Haß, Verachtung, Mitleid, Verständnis - doch niemals Toleranz


Jede bürgerliche Regierung - egal welcher Coleur - ist immer nur Repräsentant und Vollstrecker der Interessen der ökonomisch und damit gesellschaftlich dominierenden Kapitalisten. Auf der imperialistischen (bürgerlich-ideologischer Spitzname: neoliberalen) Entwicklungsstufe des Kapitalismus wie z.B. in der BRD, im Euroimperium oder auch im US-Imperium ist sie Vertreter der Interessen der national und global agierenden Finanzkapitalisten. Naturgemäß geschieht dies zum Schaden der proletarischen wie auch kleinbürgerlichen Bevölkerungsmehrheit. Sinngemäß gilt das auch für die Handlanger der Großkapitalisten in Lobby, Management und Medien.

Dieser Schaden (soziale Unsicherheit, Arbeitslosigkeit, Verarmung, Verelendung bis hin zur Terrorisierung fortschrittlicher Kräfte und Kriegen) liefert zunehmenden Anlaß für die Mehrheit, diese Repräsentanten, bei tieferer Einsicht auch ihre Auftraggeber, zu hassen. Zu hassen? Warum? Natürlich weil sie böse, also bewußt zum eigenen Nutzen und zum Schaden Anderer handeln. Aber können sie denn anders? Wenn sie sich nicht zum Handlanger machen, finden sich Andere.

Das ist auch das "Argument" der Auftragsmörder, Drogenhändler, Zuhälter und anderer Verbrecher, deren Verhalten in dem verbrecherischen System Kapitalismus zwangsläufig entsteht und zunimmt. Blinder Moralismus wäre nun, zu erwarten oder zu fordern, innerhalb des Kapitalismus müßten sich nur Alle persönlich der Verbrechen enthalten, dann würden sie nicht begangen. Das heißt, zu erwarten, daß sich ausnahmslos Jeder selbst prägt und erzieht. Was völliger Unsinn ist, denn die Moral und das Verhalten und andere Bestandteile der Ideologie werden nunmal von der Gesellschaft geprägt. Und eine bürgerliche Gesellschaft bringt deshalb mehrheitlich eine bürgerliche Ideologie, also eine Ideologie des Egoismus, Individualismus und all jener Verhaltensmuster hervor, welche schon in der Bibel als Todsünden benannt sind.

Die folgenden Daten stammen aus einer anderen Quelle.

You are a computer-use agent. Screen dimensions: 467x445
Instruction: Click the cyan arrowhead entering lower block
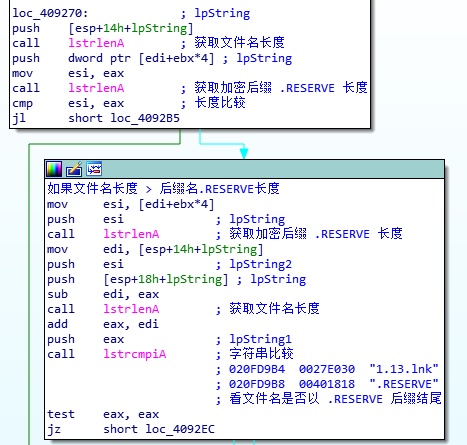[x=244, y=152]
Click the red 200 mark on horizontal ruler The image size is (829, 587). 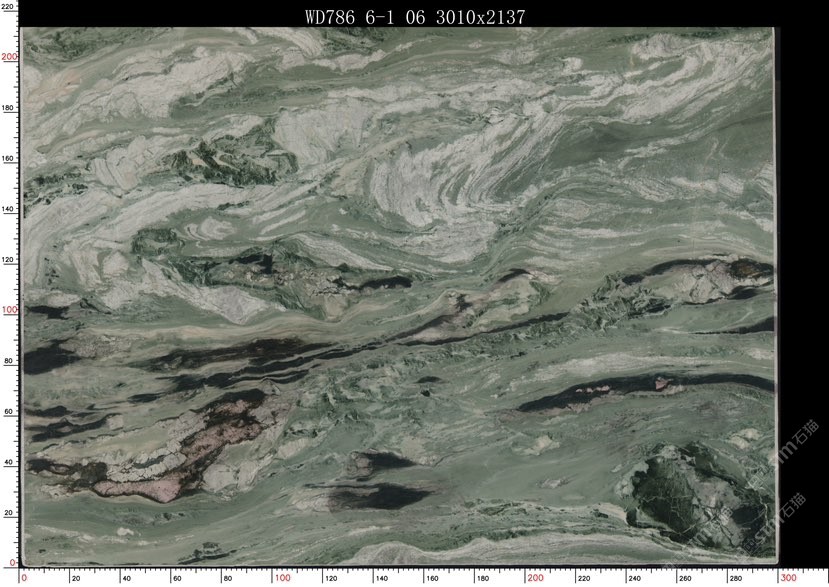coord(535,578)
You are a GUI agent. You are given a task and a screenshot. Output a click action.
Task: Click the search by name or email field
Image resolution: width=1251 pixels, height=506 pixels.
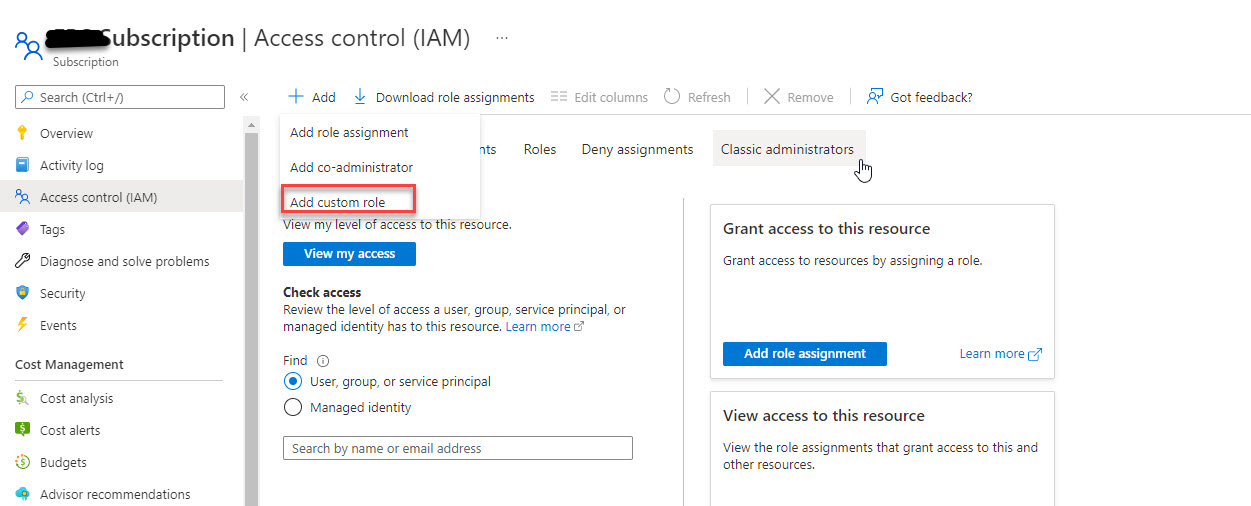coord(457,448)
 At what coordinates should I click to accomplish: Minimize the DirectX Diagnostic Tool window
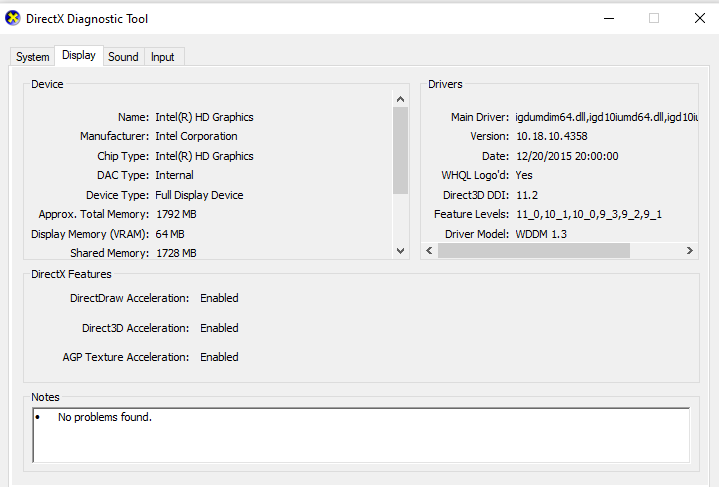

Nun prägen dieselben gesellschaftlichen Verhältnisse offensichtlich immer auch Menschen, welche diese herrschende Ideologie weniger ausprägen (sie gar nicht auszuprägen, erscheint mir unmöglich) und eine fortschrittlichere entwickeln. Sonst wäre ja auch kein gesellschaftlicher Fortschritt möglich. Im Kapitalismus sind das Humanisten verschiedenster Orientierung, alle mögliche Arten von Sozialisten, Antifaschisten, Anarchisten und natürlich als bewußteste und konsequenteste Vertreter des Fortschritts Kommunisten. Aber sie sind immer Minderheiten und ihre Existenz ändert nichts daran, daß die bürgerliche Gesellschaft immer genügend verbrecherische Charaktere erzeugt, so daß sich für jedes Verbrechen auch ein Täter findet.

Ob Jemand diese Verbrecher nun haßt oder aufgrund der eigenen fortschrittlicheren Ideologie verachtet, für sie Verständnis aufbringt ("der Ärmste hatte ja nie eine andere Chance") oder sie in diesem Sinne gar bemitleidet, ist völlig belanglos. Denn eine Einstellung gegenüber ihren Verbrechen ist unter all diesen Betrachtungsweisen dennoch unmöglich: Toleranz dieser bürgerlichen Ideologie und ihrer verbrecherischen und zerstörerischen Auswüchse. Ebenso wird klar, daß eine individuelle Beseitigung der schlimmsten Verbrecher völlig nutzlos ist; für Nachwuchsverbrecher sorgt das kapitalistische System jederzeit im Überfluß.

Um also der Verbrecher und Verbrechen Herr zu werden, muß ihnen die Grundlage entzogen werden: das verbrecherische System, der Kapitalismus. Erst dann kann und muß der wirksame Kampf gegen sie aufgenommen werden, egal, ob wir sie nun hassen, verachten, verstehen oder gar bemitleiden: die Gemeinschaft, die Menschheit, muß vor ihnen geschützt werden. Überall und endgültig.